Unfortunately, the vast majority of what makes up the quality-of-life problem here is beyond the reach of the law. As a native Angeleno, I'm used to a certain vapid goodwill between people in public places. Just because there are so few places where people are forced to meet strangers--nearly everyone lives in a tract house and drives a car, or seems to--L.A.'s public spaces are voluntary, even happy ones: the beach, the amusement park, above all the mall. Or maybe it's just the climate--it's easier to be mellow under bright, clear, 80-degree skies than in the concrete swamp that is Manhattan in the summer.

Here, on the other hand, it often seems that all eight million of your fellow citizens are in your face, all the time. I thought Cambridge's streets were chaotic until I realized that, in Harvard Square, the drivers (grudgingly) stop when you run across the street; on Third Avenue, where I walk to work each morning, it's a game of chicken at every corner, as crowds of business executives edge out into traffic and frenzied cabbies bear down on them, determined not to miss the light. Coming from a place where 30-minute, five-mile drives are common-place, I'm continually surprised to see how people will fight tooth and nail over a few inches of street, or run like maniacs to make the 5:58 train instead of the 6:05. When you have so many people in such a small space, your sense of proportion can get warped.
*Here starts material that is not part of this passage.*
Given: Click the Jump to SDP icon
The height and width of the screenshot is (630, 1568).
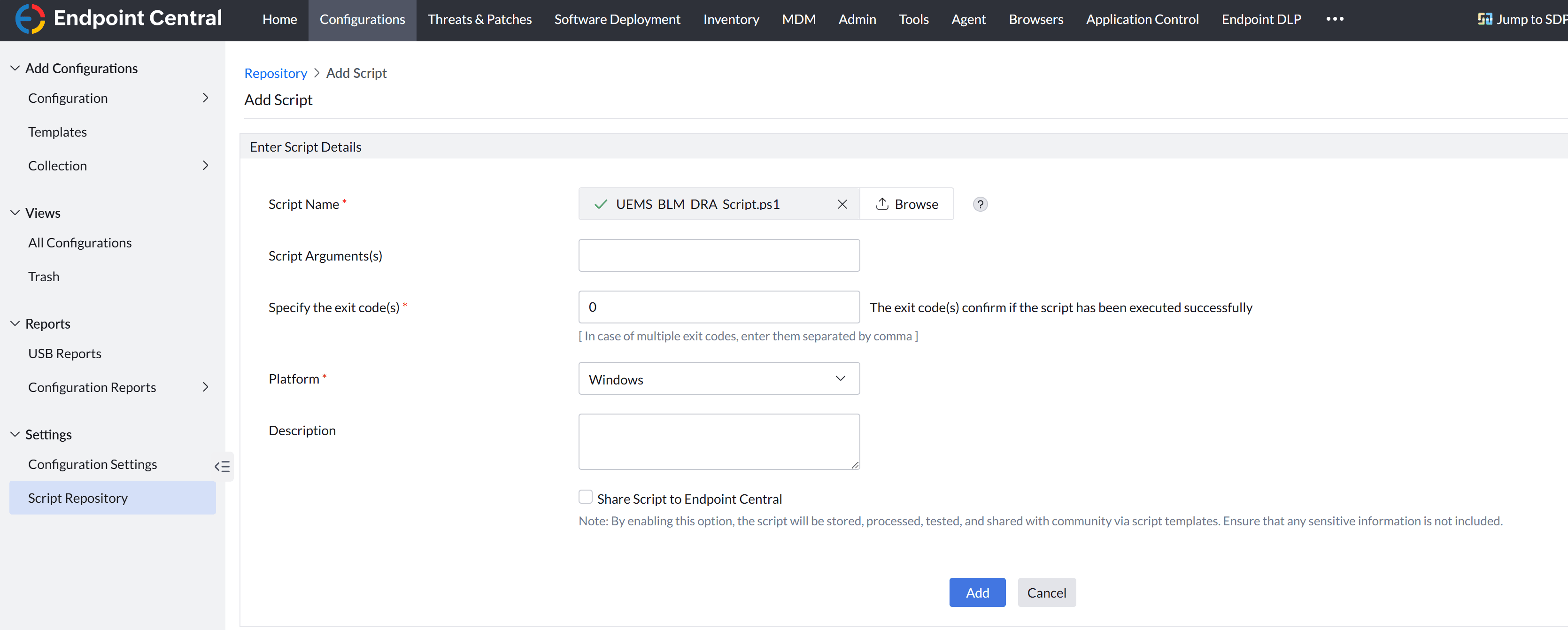Looking at the screenshot, I should click(1484, 19).
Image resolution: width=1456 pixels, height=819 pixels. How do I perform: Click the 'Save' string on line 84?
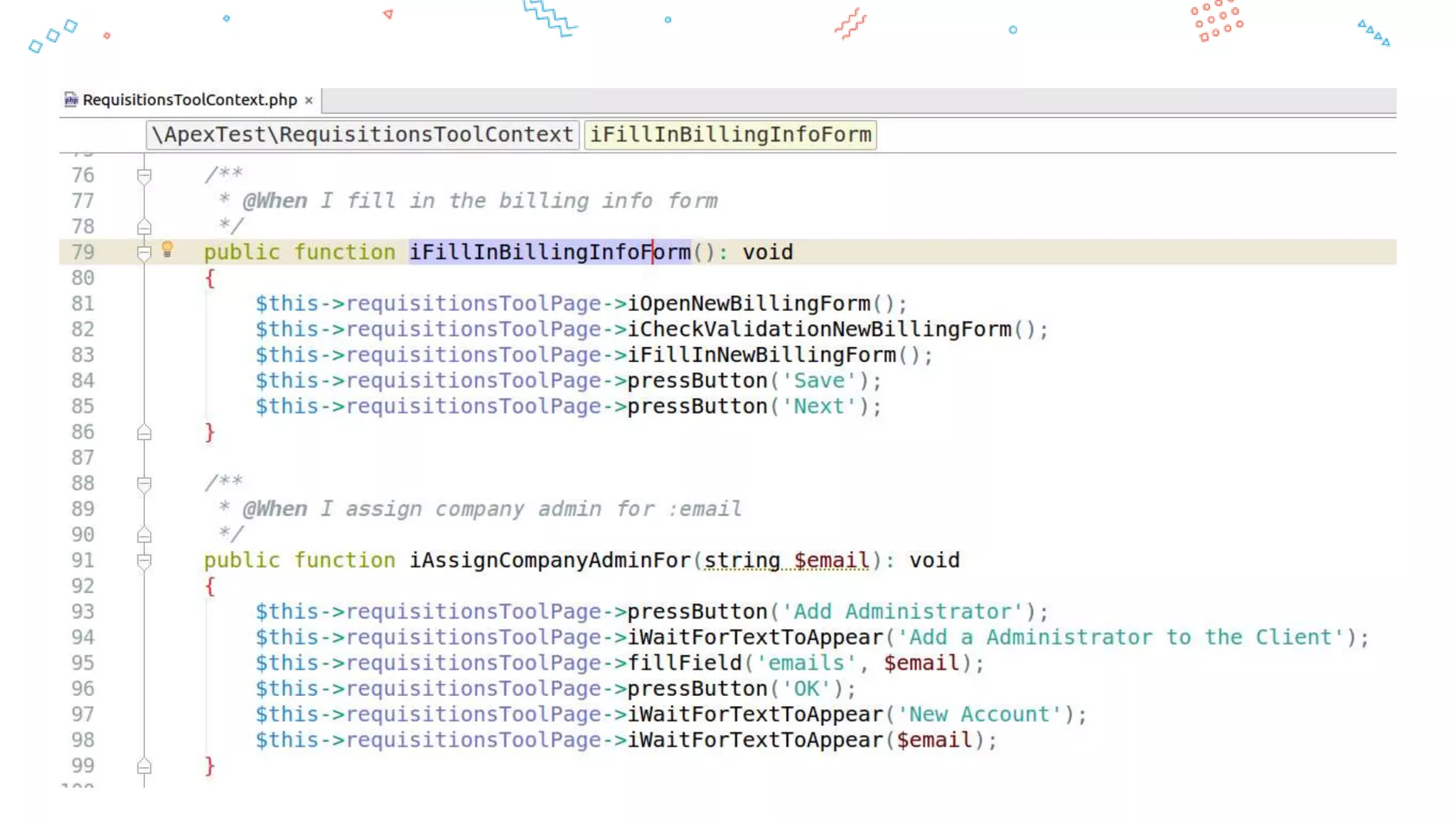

That's one side of Manhattan's quality of life, and until you can arrest people for hostility, it's not going to change. But there's also a flip side, and I got to see it this week, in Bryant Park. This two-block patch of green is the backyard of the New York Public Library, sitting serenely at one of the most famous and bloodthirsty intersections in the world, 42nd Street and 5th Avenue. Every Monday night in the summer, they show a movie on a giant outdoor screen; the show begins at sundown, about 8:45, and starting at 5 p.m. people are filing in, staking out their turf. Here, as on the subway, as on the sidewalks, no one is going to give you an inch without a fight; all around us, people were plopping down huge blankets in tiny plots of ground, daring you not to move over. It didn't seem like a promising atmosphere for "Mr. Smith Goes to Washington," surely one of the sappiest films ever to come from that master of sap, Frank Capra.

To be sure, when Jimmy Stewart flickered across the screen, there was no great transformation in the crowd; derisive comments and the occasional snicker could still be heard from time to time. When Jimmy went on a rampage, punching out the members of the press who had misrepresented his wholesome comments, a general disbelief could be felt in the air; and in the dramatic pause after he had been abused to his face by those same cynical reporters, when his whole face was trembling with anger and disillusionment, the guy behind us could be heard murmuring, in perfect Jimmy tones, "Aw, gee..."

But along with this undertone was a clear desire to meet Capra halfway, to be taken in by Senator Smith's crazy idealism. Just like an audience seeing the movie in 1939, this one booed the corrupt party boss, sighed when Jean Arthur confessed her love and cheered when they hypocritical Claude Rains broke down and admitted how right Jimmy had been all along. It wasn't a total transformation; everyone knew that, when the lights went out, they would be walking back to an empty subway in the dark, and the defensive glower would have to return.

But when the move did end, in a peal of applause, something truly amazing happened, for New York: no one got up and started to run for the exit. Just about everyone sat still for the credits, and even for the closing announcements, as though they didn't care about beating the rush. No doubt Frank Capra would have preferred it if everyone had joined in a chorus of "Auld Lang Syne"--but, for this temporary New Yorker, it was a not unimportant thing, a fleeting improvement in the city's ailing quality of life.